## ENTRIES PROVIDED
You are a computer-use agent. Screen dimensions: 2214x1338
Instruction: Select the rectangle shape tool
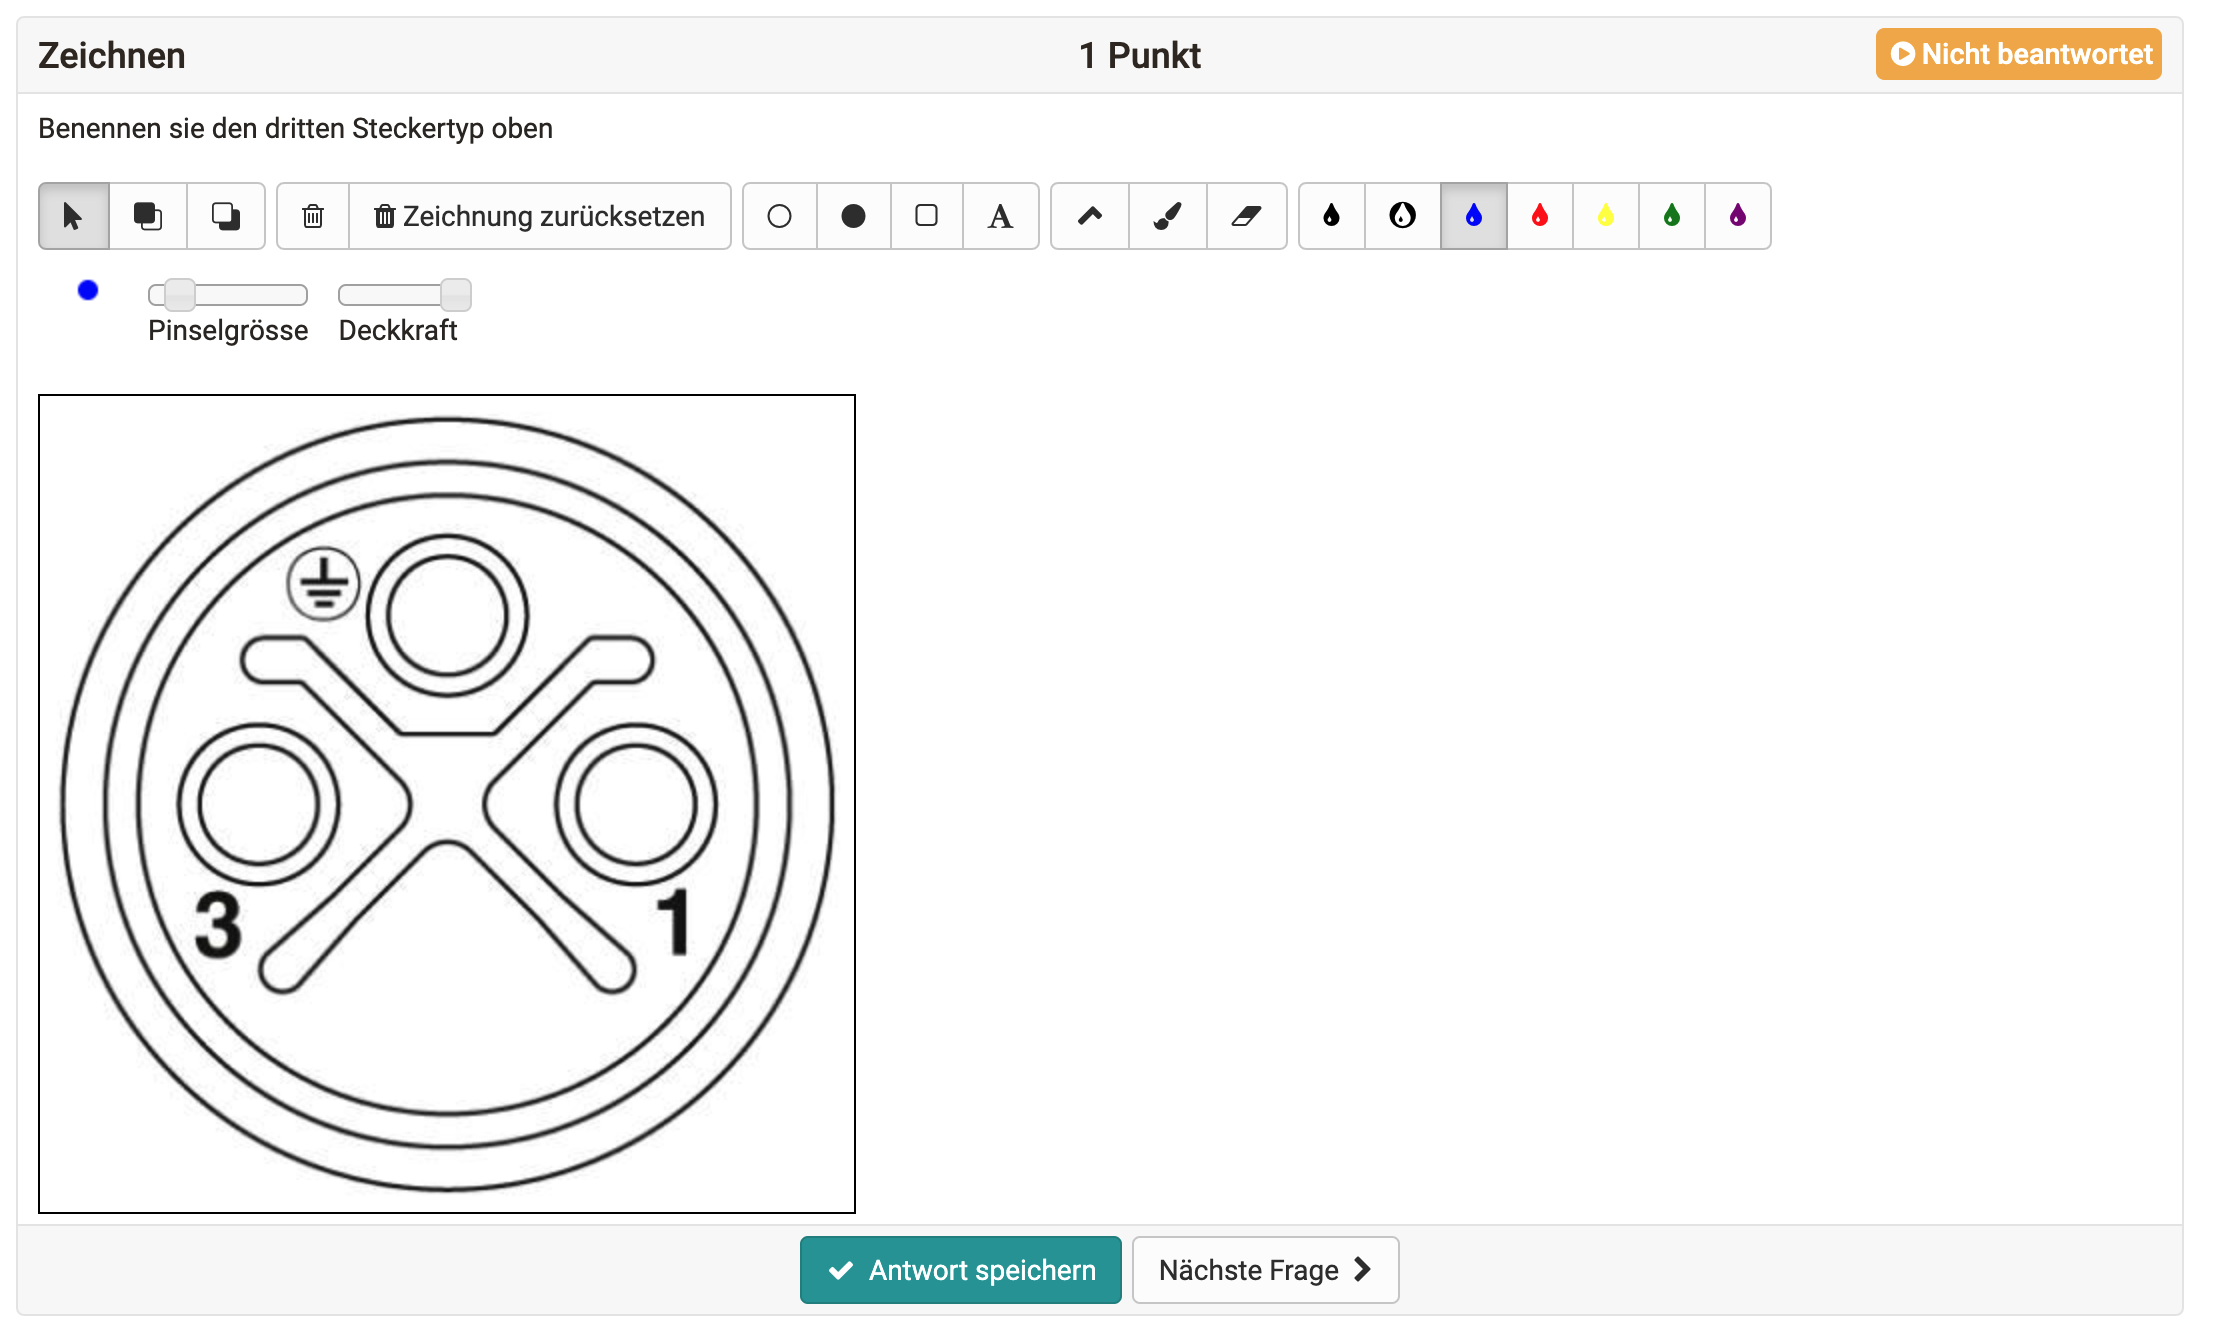pyautogui.click(x=926, y=216)
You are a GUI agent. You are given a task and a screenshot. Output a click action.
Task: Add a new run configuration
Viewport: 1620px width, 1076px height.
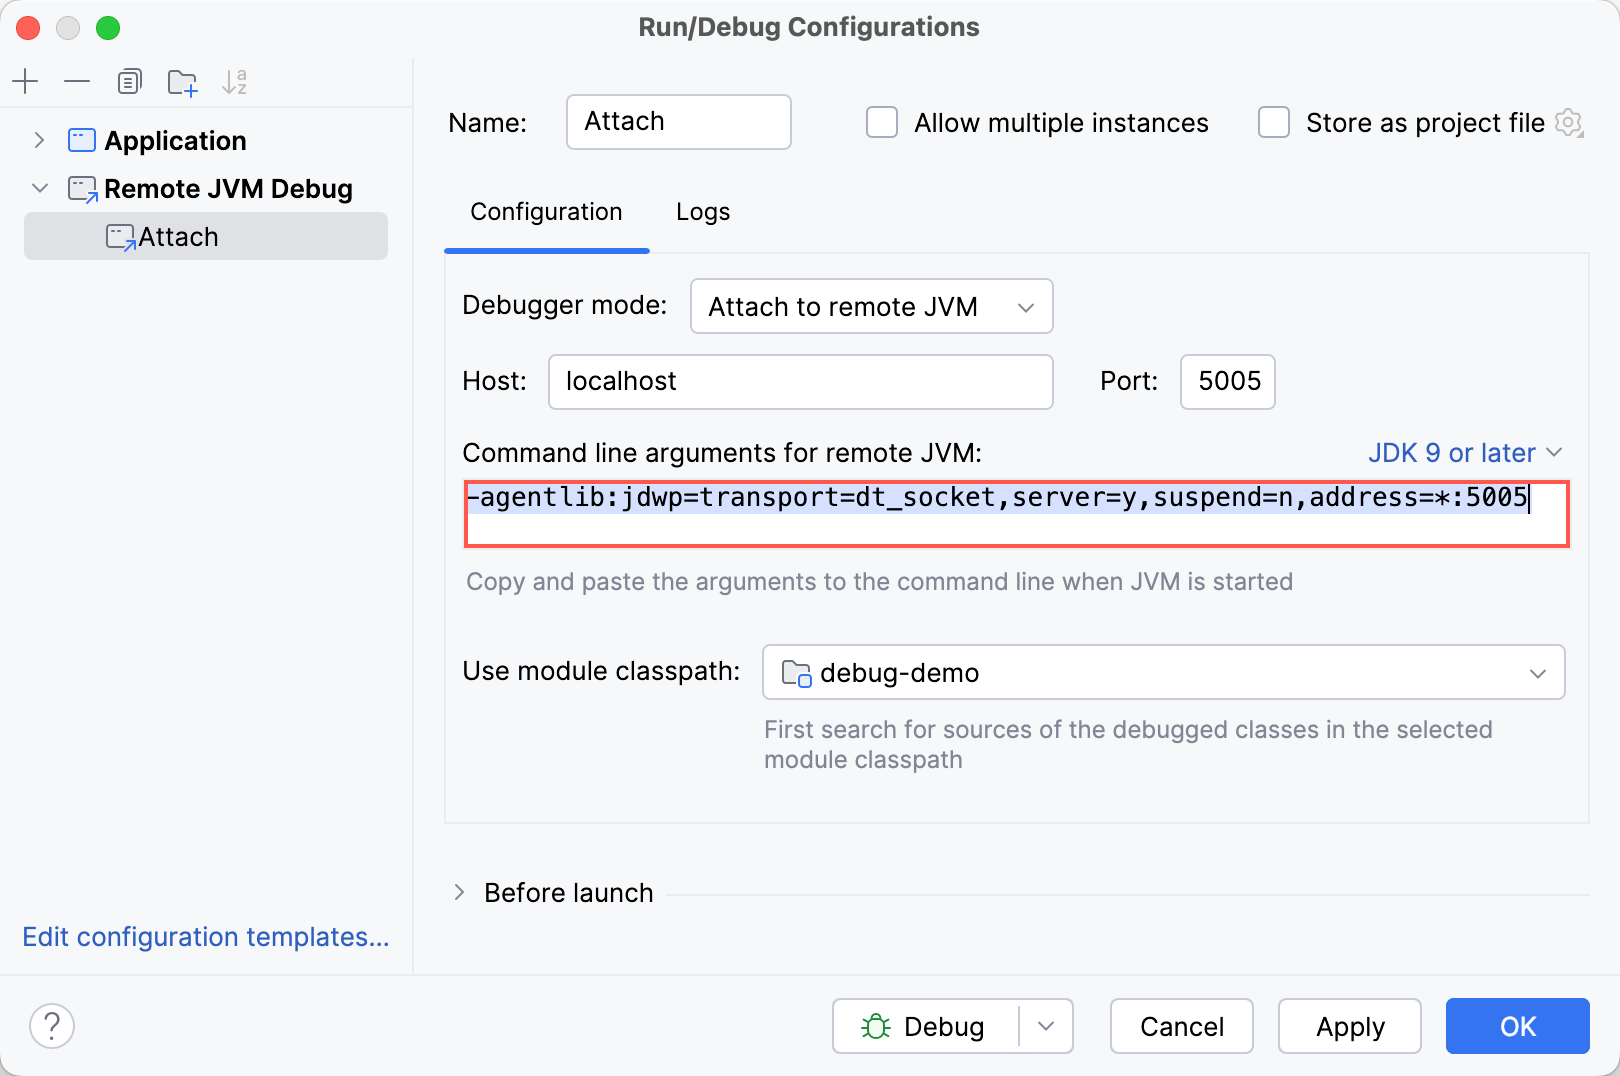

## WHAT IS EXPECTED
When copying the listing, print each line exactly but leave out every picture.

## REPLY TO THE TASK
You are a computer-use agent. Screen dimensions: 2214x1338
Instruction: Select the rectangle shape tool
pyautogui.click(x=926, y=216)
You are a GUI agent. You are given a task and a screenshot. Output a click action.
Task: Add a new run configuration
Viewport: 1620px width, 1076px height.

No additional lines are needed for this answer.